This project was done for the "Computer Science and Engineering Department" of IIT Bombay by Anand Vishwanathan, Krishnakumar Nair, Javed Ansari and Krishndas Bhat, Final Year students of B.E. (Electronics) at Fr. Conceicao Rodrigues College of Engineering under the guidance of Dr. S.S.S.P.Rao, Professor, VLSI Design Center.

The objective of the project was to develop a FPGA that will implement all the functions of a Network Interface Controller. This Controller will eventually be built on a print server card for Ethernet Local Area Network. The print server card will be dedicated to a self-contained unit having all the required hardware and software features required to implement CSMA/CD (Carrier Sense Multiple Access with Collision Detection) Protocol completely. It will also allow users to share the printer without any additional hardware backup such as the use of a file server. It will have sufficient on board buffer RAM to receive the packets. It should be able to provide data to the printer as and when required.

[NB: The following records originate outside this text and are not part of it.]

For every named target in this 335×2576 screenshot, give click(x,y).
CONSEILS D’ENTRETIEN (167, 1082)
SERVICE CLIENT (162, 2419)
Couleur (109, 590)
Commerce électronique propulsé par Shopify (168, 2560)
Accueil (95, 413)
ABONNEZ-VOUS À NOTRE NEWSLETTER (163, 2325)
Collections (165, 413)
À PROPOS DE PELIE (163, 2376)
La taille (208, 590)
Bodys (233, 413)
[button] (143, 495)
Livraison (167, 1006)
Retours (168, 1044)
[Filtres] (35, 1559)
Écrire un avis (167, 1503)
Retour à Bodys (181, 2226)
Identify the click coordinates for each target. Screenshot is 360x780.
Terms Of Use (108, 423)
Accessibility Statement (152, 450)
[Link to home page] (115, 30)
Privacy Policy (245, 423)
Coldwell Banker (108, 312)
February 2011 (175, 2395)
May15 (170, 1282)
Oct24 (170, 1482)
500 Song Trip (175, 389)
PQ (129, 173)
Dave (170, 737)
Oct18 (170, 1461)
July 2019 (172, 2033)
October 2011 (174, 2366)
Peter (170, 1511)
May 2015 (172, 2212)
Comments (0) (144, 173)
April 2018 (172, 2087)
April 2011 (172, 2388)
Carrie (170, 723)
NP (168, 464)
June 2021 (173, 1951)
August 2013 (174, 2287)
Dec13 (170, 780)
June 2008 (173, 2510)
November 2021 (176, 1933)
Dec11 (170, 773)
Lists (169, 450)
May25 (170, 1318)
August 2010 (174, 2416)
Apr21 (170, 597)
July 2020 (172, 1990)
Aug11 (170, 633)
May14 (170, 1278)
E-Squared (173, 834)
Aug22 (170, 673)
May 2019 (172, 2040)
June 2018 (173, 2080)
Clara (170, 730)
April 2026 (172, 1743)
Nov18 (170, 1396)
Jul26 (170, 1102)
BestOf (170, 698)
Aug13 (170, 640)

fig: Hardware Print Server

fig. Interfacing of Hardware Print Server to LAN

The most important component of this project is the Network Controller. This project required us to use a generic Controller providing the very basic functions and eliminating the complex ones such as multicast addressing, etc. Further, once operational, one must be able to provide added features easily. For these reasons, we have designed our own controller using VHDL, i.e. VHSIC (Very High-Speed Integrated Circuit) Hardware Descriptive Language. It is a language that can be used to describe the behaviour, structure and implementation of electronic systems.

Field Programmable Gate Arrays (FPGAs)

A generic description of an FPGA is a programmable device with an internal array of logic blocks, surrounded by a ring of programmable input/output blocks, connected together via programmable interconnect. The general diagram of a FPGA is shown below:

fig.: FPGA Architecture

The Design, after simulation will be implemented using FPGA (Field Programmable Gate Array) devices. These are pre-wired circuits that are programmed by the users (on the field and after chip fabrication) to perform the desired functions. Today, there are several FPGA vendors and their circuits vary widely in their programming technology and implementation style.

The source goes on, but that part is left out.